緑川「埼玉の桐箱」は、春日部の桐細工の起源について言及した文献として、現在わかる範囲では最古のものです。最古であるからだけではなく、幸松村や住吉屋といった具体的な固有名詞が出て記述が、大変興味深いものとなっています。幸松村は、現在判明する範囲で最古の箪笥屋が所在する小渕も含まれた地域です。現在の箪笥屋の系譜では天明年間(1781-1788)までしか遡れませんが、幸松はそれよりも古くまで遡れる桐細工産業の発祥の地なのかもしれません。また、日光道中を利用した諸大名の目にとまり、住吉屋に卸されるようになったとの記事も大変興味深いです。住吉屋とは、近世の史料にも登場する江戸の京橋の箪笥商、明治初頭まであった実在する箪笥卸商であったようです。

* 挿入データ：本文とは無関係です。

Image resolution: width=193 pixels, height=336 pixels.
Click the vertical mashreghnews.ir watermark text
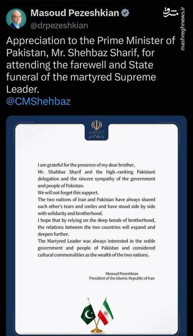click(x=182, y=29)
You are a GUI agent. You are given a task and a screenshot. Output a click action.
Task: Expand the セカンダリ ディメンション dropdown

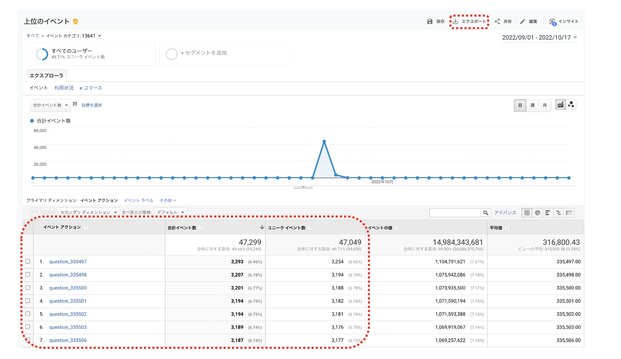pos(88,212)
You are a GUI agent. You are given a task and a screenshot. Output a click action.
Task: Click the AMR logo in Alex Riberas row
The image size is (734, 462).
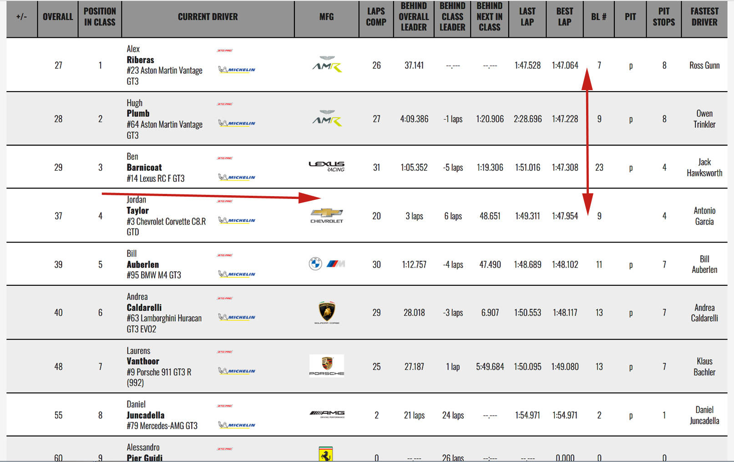(x=327, y=65)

こうした具体的な記述から、春日部の桐細工が、日光道中を起点にし、巨大都市江戸と関係を結びつきながら、歴史的に展開していったことが想像されます。日光道中沿いにあることから、いつのまにか「日光東照宮の工匠」に関する伝承が生まれていったのかもしれません。

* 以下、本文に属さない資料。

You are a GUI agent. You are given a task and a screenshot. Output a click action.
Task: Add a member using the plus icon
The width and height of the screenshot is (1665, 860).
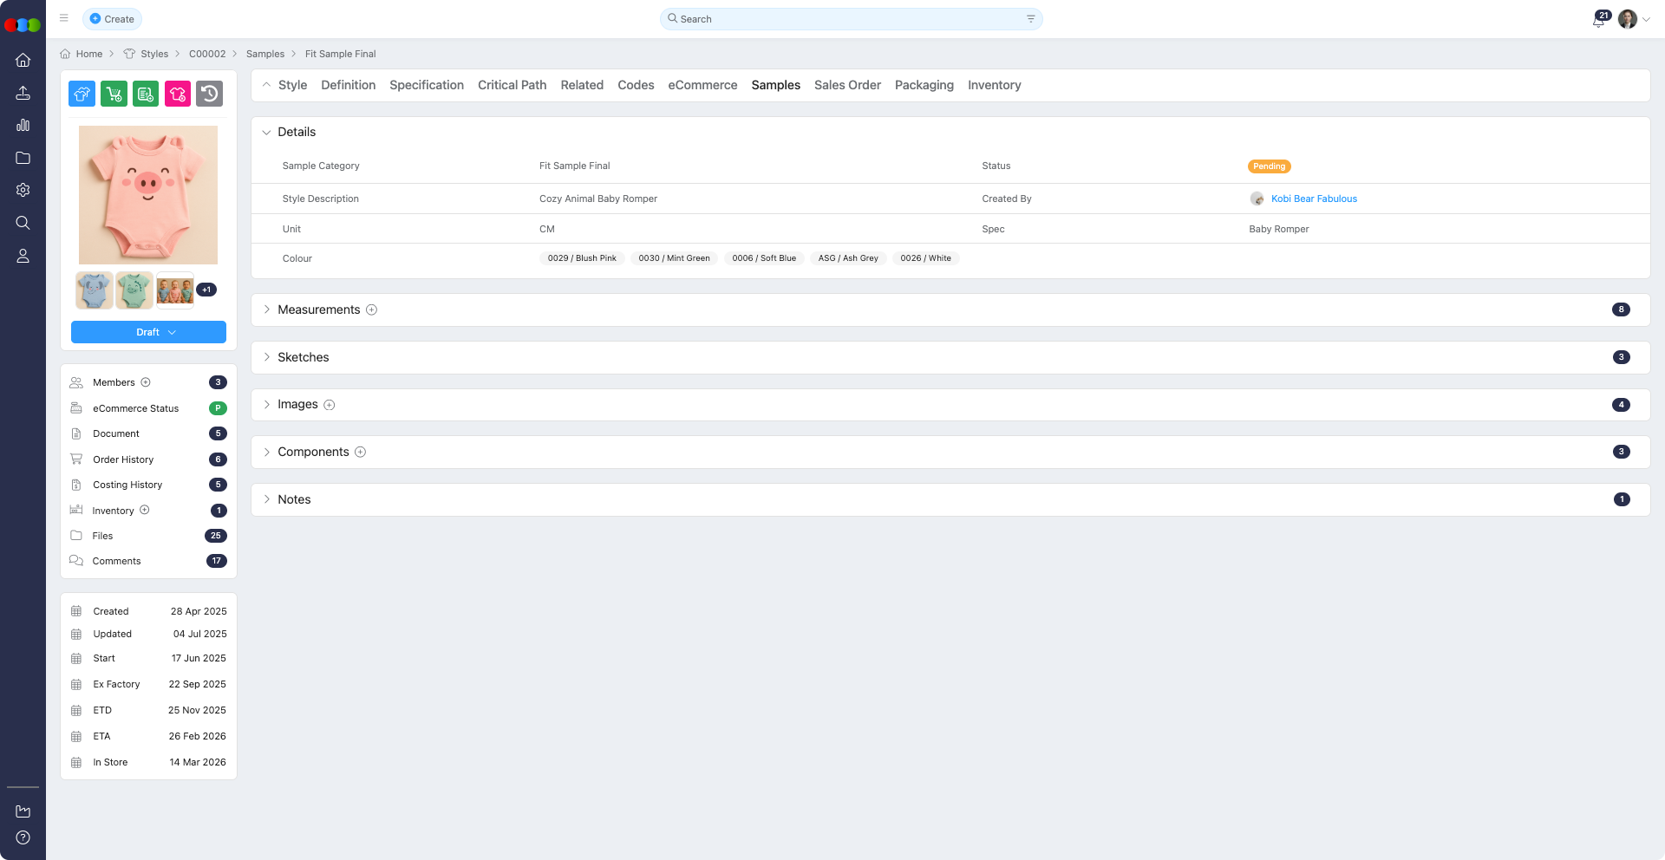146,382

しかし、残念なことに、緑川は明確な典拠を示していません。川越に技術を習いにいった人物も「某」とされており、よくわかりません。しかし、ほかの記事では、農商務省山林局編『木材ノ工芸的利用』(明治45年刊)にも近似する県内の桐箱製造者数のデータも掲載されており、緑川「埼玉の桐箱」は、なんらかの調査や資料に基づいて執筆されたと推察されます。担当者としては、緑川説は、「東照宮の工匠伝説」より、やや具体的であり、執筆者の立場からしても、歴史により桐産業を権威化する意図は感じられないので、信ぴょう性が高いのではないと考えています。

 

このように説明すると、「「東照宮の工匠伝説」は間違っているのか!?」「結局、どっちが正しいのか」「どちらも証拠がないのでは?」「起源なんてどうでもいいのでは?」と叱責されてしまいそうです。いずれも「伝承」「伝説」であり、担当者としては、どちらが正しい、間違っているのかを裁定するつもりは固よりありません。桐細工の起源説の検討から、強調しておきたいことは、以下のことです。

「伝説」「伝承」はさておき、今回の調査では、証拠のある具体的な歴史としては、春日部の桐細工は、古文書により、江戸時代半ばまで遡れる地場産業であること。そして、明治時代後期以降、産業として大きく飛躍し、その頃に、現代に伝統産業として継承される礎が築かれてきたことがわかりました。

今回わかってきた具体的な桐産業の歴史は、「東照宮の工匠伝説」のような華やかで箔をつけたかのような「起源」に比べれば、一見地味かもしれません。ただ、農間余業として始まり、その後に専業化し、春日部を「桐のまち」として支えていった一つ一つの歩みは、現代の私たちから見れば地味かもしれませんが、歴史の当事者や関係者たちにとって決して地味なものではなかったはずです。具体的な歴史をとらえ、それを一つ一つ見つめ直し、理解することこそが、先人たちや関係者の方々に敬意を表すことになる。展示担当者は、様々な資料や関係者への聞き取り調査のなかで、春日部の桐産業は、尚もまちの特徴であり、今後のまちの行く末を考えていく上でも、桐産業の具体的な歴史を考えることは重要だと改めて思いました。

皆様にも、雲をつかむような「東照宮の工匠伝説」ではなく、より具体的な春日部の桐産業の歴史を今一度見つめ直していただきたいと思います。そんな、春日部の桐産業の歴史を具体的に紹介する「語り出したらキリがない!桐のまち春日部」展は9月5日(日)まで。お見逃しなく。